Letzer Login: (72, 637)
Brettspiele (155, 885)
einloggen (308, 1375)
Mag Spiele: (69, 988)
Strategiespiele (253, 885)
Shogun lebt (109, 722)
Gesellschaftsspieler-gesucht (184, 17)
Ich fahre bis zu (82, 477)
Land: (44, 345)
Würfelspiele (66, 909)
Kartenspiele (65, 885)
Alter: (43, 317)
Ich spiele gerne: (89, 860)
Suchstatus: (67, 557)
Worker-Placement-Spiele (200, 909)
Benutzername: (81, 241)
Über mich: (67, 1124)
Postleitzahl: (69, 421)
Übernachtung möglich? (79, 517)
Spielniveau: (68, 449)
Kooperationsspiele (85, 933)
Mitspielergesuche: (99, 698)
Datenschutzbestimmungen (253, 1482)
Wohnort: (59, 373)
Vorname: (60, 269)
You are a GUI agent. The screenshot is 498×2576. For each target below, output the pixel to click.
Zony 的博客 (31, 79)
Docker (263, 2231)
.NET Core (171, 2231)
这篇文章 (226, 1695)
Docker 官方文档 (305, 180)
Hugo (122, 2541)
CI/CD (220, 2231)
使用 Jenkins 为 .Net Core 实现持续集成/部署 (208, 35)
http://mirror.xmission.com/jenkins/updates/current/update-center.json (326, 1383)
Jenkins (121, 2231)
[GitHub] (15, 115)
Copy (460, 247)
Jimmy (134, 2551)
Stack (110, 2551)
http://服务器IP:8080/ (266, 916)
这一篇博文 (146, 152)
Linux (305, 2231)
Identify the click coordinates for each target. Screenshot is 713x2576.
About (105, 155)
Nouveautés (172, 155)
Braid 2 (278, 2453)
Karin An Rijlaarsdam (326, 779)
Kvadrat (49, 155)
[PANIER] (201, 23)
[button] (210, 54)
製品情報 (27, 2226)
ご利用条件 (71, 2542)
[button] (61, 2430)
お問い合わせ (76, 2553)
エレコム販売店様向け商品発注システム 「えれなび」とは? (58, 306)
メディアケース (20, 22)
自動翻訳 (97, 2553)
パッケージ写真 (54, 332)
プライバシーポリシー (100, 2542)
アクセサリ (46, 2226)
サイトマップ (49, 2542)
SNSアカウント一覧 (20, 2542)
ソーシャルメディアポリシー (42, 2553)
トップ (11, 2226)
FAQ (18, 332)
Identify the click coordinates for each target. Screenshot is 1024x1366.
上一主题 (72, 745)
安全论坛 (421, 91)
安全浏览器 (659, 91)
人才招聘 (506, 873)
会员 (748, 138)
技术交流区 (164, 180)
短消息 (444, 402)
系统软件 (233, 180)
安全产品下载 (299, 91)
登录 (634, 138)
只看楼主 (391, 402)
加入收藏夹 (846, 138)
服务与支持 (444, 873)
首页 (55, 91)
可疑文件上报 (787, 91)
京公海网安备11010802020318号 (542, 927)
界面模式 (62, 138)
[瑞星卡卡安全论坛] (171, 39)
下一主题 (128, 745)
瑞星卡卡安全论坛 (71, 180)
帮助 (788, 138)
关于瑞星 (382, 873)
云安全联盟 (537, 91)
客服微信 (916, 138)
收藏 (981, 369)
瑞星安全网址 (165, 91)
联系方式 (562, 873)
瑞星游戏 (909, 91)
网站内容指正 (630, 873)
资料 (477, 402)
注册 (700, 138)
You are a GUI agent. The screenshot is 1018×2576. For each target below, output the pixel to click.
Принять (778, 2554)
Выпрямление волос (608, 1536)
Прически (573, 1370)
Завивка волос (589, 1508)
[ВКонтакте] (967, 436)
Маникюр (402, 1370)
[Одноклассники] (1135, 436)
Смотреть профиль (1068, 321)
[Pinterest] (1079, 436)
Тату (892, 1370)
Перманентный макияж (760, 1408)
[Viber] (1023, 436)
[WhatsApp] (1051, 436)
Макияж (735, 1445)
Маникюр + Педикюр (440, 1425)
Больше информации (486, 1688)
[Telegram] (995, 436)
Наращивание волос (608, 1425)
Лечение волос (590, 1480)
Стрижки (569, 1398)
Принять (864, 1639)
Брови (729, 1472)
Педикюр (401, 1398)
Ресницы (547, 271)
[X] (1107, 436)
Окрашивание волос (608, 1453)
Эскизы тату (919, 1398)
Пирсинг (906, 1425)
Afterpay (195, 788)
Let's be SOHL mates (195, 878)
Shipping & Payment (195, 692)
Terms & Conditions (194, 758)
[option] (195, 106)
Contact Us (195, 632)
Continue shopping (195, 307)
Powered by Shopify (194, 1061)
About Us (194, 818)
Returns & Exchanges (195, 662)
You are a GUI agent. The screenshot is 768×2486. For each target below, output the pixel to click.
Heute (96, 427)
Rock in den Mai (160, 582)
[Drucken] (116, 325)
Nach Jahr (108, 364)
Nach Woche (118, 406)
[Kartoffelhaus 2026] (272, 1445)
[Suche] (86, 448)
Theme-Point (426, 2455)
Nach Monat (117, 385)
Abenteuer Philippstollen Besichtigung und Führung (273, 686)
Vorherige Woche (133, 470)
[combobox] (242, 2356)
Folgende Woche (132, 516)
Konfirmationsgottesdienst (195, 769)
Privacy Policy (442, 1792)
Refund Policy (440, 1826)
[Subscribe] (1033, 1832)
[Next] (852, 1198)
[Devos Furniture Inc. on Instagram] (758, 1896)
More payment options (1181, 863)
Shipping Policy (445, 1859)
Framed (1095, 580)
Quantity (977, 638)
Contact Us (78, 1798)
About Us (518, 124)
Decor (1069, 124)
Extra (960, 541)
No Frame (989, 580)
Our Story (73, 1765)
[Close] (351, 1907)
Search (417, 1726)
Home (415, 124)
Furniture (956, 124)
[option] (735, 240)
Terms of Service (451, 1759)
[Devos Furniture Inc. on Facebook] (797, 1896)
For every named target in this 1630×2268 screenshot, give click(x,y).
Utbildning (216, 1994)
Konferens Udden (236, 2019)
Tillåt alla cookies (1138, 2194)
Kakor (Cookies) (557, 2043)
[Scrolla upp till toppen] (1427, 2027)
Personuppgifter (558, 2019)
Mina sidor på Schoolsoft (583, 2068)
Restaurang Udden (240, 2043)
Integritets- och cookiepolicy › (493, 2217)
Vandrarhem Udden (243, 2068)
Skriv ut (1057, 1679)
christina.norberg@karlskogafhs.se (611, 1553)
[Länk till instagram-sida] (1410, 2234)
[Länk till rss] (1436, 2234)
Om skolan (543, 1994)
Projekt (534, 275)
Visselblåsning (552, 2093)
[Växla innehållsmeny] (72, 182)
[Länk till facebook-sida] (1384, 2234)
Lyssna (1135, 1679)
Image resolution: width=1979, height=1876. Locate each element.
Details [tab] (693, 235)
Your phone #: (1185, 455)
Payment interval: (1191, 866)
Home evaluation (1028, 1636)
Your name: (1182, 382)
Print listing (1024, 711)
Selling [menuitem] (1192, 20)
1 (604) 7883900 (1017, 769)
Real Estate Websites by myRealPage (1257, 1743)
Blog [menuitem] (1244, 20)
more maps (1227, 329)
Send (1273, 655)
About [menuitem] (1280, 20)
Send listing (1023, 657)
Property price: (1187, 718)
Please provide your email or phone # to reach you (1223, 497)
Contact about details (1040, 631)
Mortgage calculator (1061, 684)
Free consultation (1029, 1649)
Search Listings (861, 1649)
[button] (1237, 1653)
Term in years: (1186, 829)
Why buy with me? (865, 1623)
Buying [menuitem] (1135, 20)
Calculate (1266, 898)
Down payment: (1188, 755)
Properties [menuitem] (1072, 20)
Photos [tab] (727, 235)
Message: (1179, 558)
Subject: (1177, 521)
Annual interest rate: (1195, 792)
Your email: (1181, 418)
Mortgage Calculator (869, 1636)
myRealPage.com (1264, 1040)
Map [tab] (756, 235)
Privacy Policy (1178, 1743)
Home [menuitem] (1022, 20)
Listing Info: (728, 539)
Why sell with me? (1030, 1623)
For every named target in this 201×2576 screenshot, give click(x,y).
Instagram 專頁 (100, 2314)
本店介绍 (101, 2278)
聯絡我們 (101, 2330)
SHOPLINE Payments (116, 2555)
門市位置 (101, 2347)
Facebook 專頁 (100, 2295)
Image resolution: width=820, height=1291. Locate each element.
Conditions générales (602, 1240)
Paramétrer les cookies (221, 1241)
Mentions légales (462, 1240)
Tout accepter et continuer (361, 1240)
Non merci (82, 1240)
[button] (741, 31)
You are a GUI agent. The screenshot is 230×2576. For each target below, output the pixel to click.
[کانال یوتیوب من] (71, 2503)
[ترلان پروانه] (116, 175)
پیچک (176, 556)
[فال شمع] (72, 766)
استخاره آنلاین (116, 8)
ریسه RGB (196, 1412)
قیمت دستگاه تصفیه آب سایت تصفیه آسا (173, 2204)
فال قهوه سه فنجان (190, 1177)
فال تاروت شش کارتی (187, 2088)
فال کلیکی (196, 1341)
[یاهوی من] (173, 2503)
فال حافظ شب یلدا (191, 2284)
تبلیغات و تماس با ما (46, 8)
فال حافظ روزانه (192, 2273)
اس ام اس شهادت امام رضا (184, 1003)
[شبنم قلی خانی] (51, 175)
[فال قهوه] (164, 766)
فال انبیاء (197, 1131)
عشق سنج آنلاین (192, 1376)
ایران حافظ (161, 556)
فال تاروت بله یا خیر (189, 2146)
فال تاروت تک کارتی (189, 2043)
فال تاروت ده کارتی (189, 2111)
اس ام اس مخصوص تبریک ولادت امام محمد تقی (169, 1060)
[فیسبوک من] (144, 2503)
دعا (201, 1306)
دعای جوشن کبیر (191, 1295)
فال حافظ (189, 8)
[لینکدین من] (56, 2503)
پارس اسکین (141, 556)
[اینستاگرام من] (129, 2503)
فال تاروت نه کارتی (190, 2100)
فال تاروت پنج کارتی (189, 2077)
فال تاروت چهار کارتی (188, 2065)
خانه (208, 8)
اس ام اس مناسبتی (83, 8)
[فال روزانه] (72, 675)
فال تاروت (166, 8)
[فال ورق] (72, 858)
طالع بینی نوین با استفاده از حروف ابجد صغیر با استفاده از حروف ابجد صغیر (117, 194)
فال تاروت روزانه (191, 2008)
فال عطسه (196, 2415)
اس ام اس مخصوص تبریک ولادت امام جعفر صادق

*Task to complete:*
Could you reproduce, exactly as written, the lines running from the one with "پارس اسکین (141, 556)" to the end of the entries above?

*Solution:*
پارس اسکین (141, 556)
[اینستاگرام من] (129, 2503)
فال تاروت نه کارتی (190, 2100)
فال تاروت پنج کارتی (189, 2077)
فال تاروت چهار کارتی (188, 2065)
خانه (208, 8)
اس ام اس مناسبتی (83, 8)
[فال روزانه] (72, 675)
فال تاروت (166, 8)
[فال ورق] (72, 858)
طالع بینی نوین با استفاده از حروف ابجد صغیر با استفاده از حروف ابجد صغیر (117, 194)
فال تاروت روزانه (191, 2008)
فال عطسه (196, 2415)
اس ام اس مخصوص تبریک ولادت امام جعفر صادق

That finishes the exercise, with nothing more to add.